Yes — and we monitor the competition daily. We’re always paranoid. There are certain things that they do better, and there are a lot of things that we do better. When you’re building a business, it’s not just what you’re doing that day, but what’s your next day’s plan. Every service has to achieve scale and meaning before it can monetize. We’ve reached those measures, and now the entire company is focused on monetization. Even pieces of content we greenlight, we look at how it can be monetized. Everyone says, “Get Indians to pay.” I don’t look at it that way. I look at it as, “Produce value that’s worth paying for.”

In 2017, you launched Artist Originals, an initiative that you’ve called an “in-house streaming label.” How does that work?

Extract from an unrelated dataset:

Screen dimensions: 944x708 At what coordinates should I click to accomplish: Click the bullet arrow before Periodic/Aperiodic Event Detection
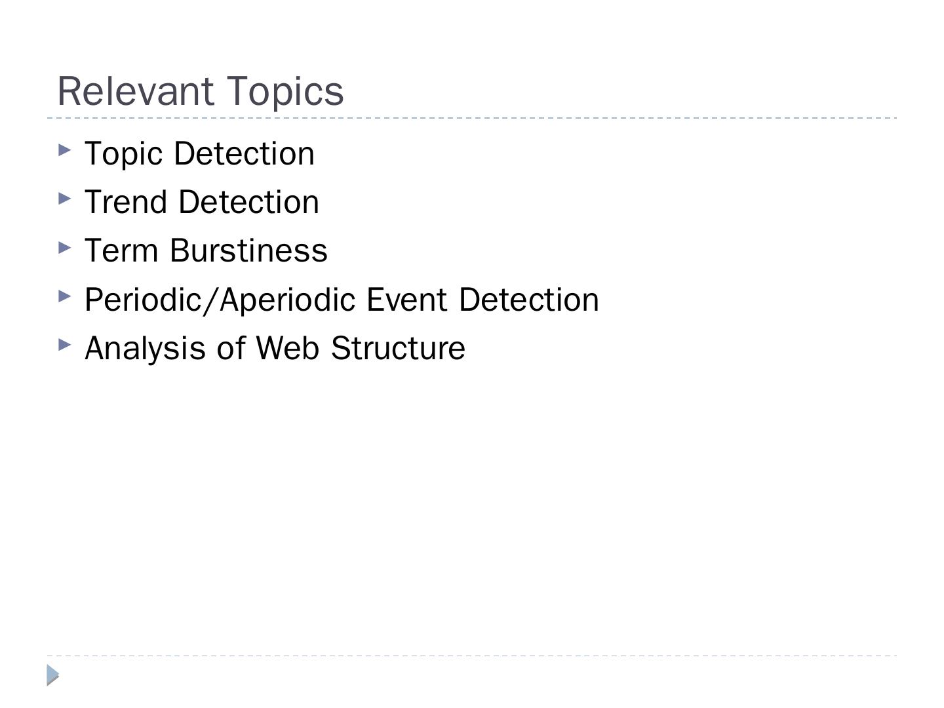[x=64, y=296]
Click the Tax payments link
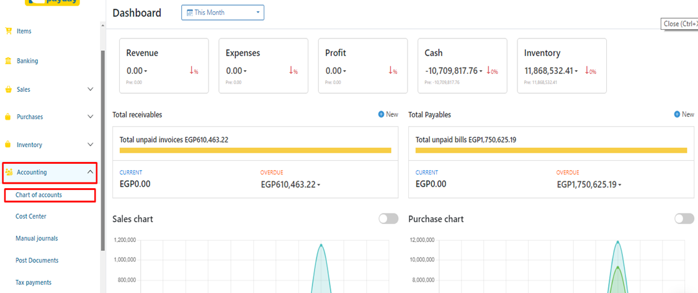This screenshot has height=293, width=698. click(x=34, y=282)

We realized the service could be a one-stop shop for an artist. We were also sitting on a lot of data, like artists becoming popular on JioSaavn who weren’t on the labels’ radar. We don’t sign anyone who’s already on a label — we only sign independent artists. JioSaavn shares ownership of the master recordings and the publishing. Traditional record labels are still, and will always be, our biggest partners. At the beginning, there was a little bit of irritation from labels, but when we met with them, we said to think of it as A&R.
One of the Artist Originals tracks — “Bom Diggy” by Zack Knight and Jasmin Walia — became a huge Bollywood hit. Are you essentially creating a synch operation?
You’ll see some job descriptions being posted online for synch. We have film producers calling us, and we just got an inquiry from one of the big, over-the-top television players for a movie [because] they needed some music recommendations. A lot of the stuff that comes to us — we’re the first to hear it. Other labels passed on “Bom Diggy” before it came to us.
Last August, the Indian Music Industry trade organization said the total number of monthly active listeners for the country’s streaming services is 250 million. But three services claim to have over 100 million monthly users each. Does that mean there’s a need for a third-party validation system?
That would be a great thing for the country. There are all these different platforms available and proxy data you can pull from different telcos, but if there were a group that became the validating source, that couldn’t be influenced, it could be really powerful. You’d save a lot of money that’s now wasted on marketing and could be allocated toward innovating on product. But it’s not just about the number of users — it’s how engaged they are and how much data they’re using. Those things don’t lie.